A Bal Oued, avec des amis, Arezki Metref, Kerroum Mehenni, dans ce qui n’était plus à proprement parler plus un bar ni encore un vrai « caf maure », un lieu en transition vers quelque part d’indéfinissable, à l’instar du pays …, juste à côté du cinéma l’Afrique, nous nous rafraîchissions en bavardant, je crois, sur l’air du temps. J’étais face l’entrée. Eux de dos Accoudé au comptoir, un homme sirotait café après café. Soudain, j’ai dit : C’est Mahmoud Darwich ! Mes compagnons dans un premier mouvement de doute ne me prirent pas au sérieux. La gazouze des lieux m’était-elle monté à la tête ? Je confirmais et pour prouver mon assertion, je me suis dirigé sur celui qui était bel et bien Mahmoud Darwich en chair et en os. Je l’invitais à partager notre table.
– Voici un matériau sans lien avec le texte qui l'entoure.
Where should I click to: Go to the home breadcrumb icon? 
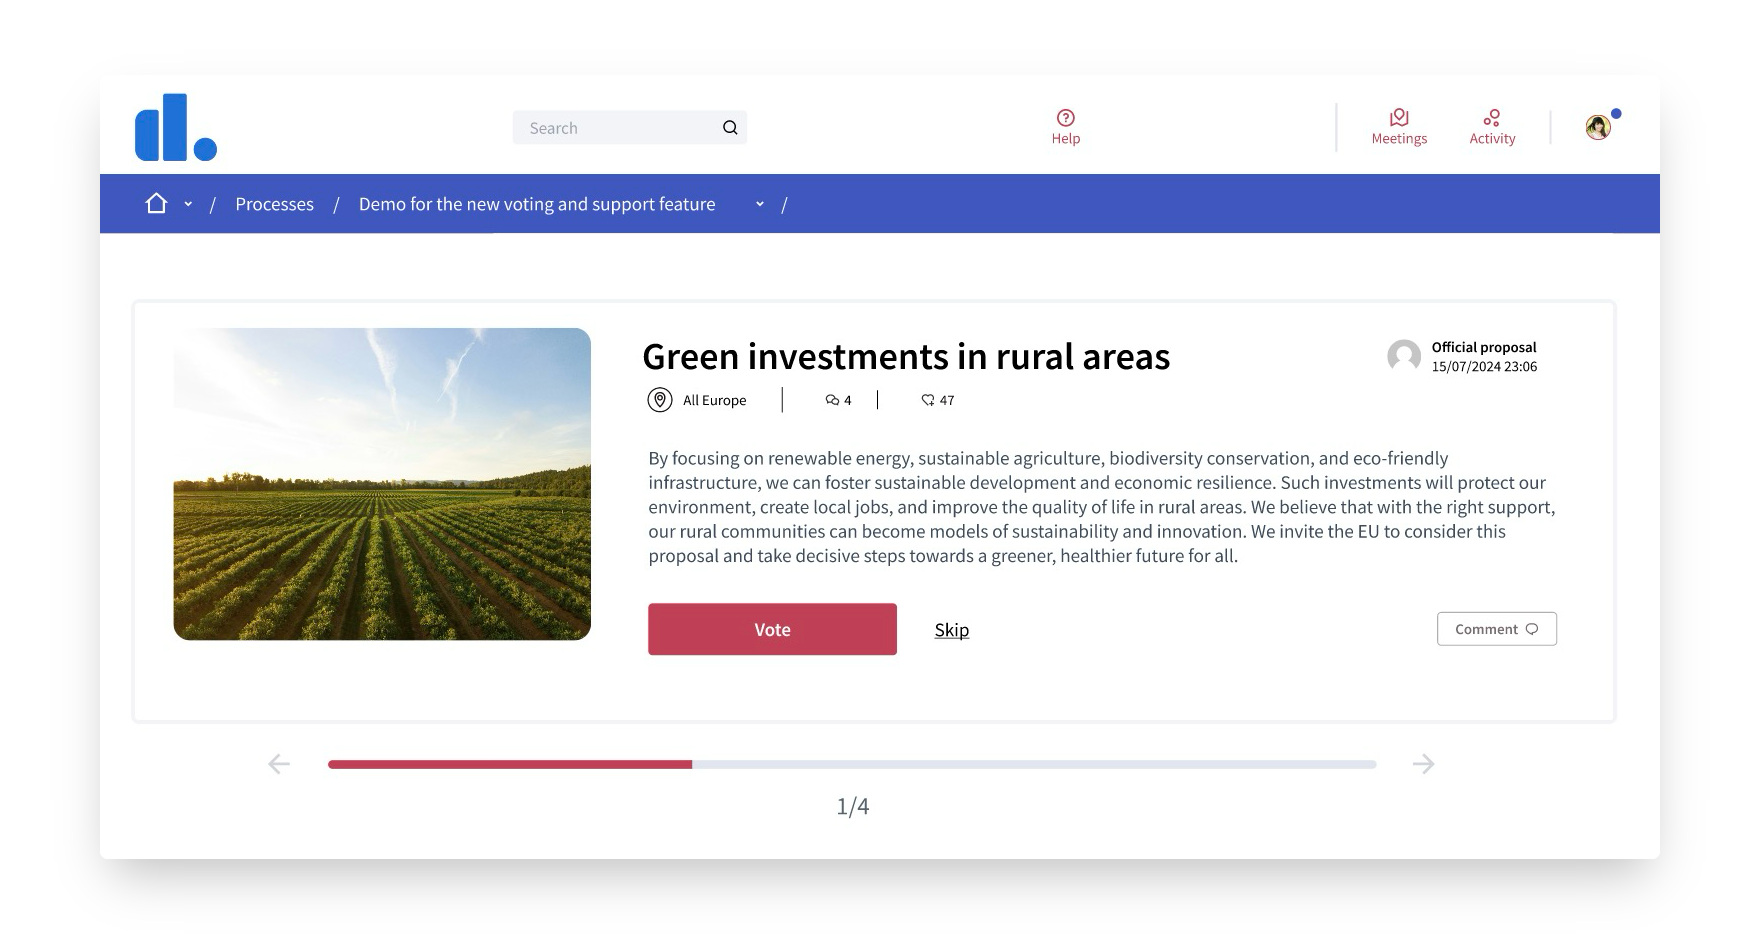pos(156,204)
Il me répliqua qu’il devait sans tarder se remettre d’aplomb au café (on connaît sa passion pour le breuvage) .Il donnait un récital de poésie juste à côté, au cinéma l’Afrique. Et m’invitait à se retrouver après le récital. Aucun de nous n’était au courant de ce récital. Nous y allâmes illico presto. Comme à son accoutumée, Darwich fut magistral. Il lisait ses poèmes comme lui seul sait le faire, laissant tomber les pages comme des paillons foudroyés. J’ai toujours en mémoire, l’image de ce respectable apparatchik de l’union des écrivains algériens moribonde qui ramassait avec gourmandise les feuillets. Il remonta dans mon estime et je me suis souvenu qu’il se voulait après tout poète. Mes amis rectifieront les écarts éventuels de ce témoignage (pour cause de mémoire défectueuse A la fin du récital, nous sommes rentrés sans nous nous attarder, sans revoir je crois, Mahmoud Darwich happé par les officiels et les quelques passionnés qu’il y avait dans l’immense salle. Je n’ai plus revu Mahmoud Darwich. Même sur l’autre rive, dans la ville rose, Toulouse où il se rendit plusieurs reprises. Une amie a eu la bonté de faire dédicacer à mon nom « Jidâriyyat Mahmûd Darwîsh », « Murale », dans la traduction d’Elias Sanbar (Actes Sud, 2000).Il affronte dans cette Mu’allaqua avec éloquence désabusée le mystère de la mort. :
 »Vaine, vanité des vanités…Vaine. Toute chose sur terre est éphémère ».
Mahmoud Darwich savait depuis longtemps qu’il avait immanquable rendez-vous avec la Mort.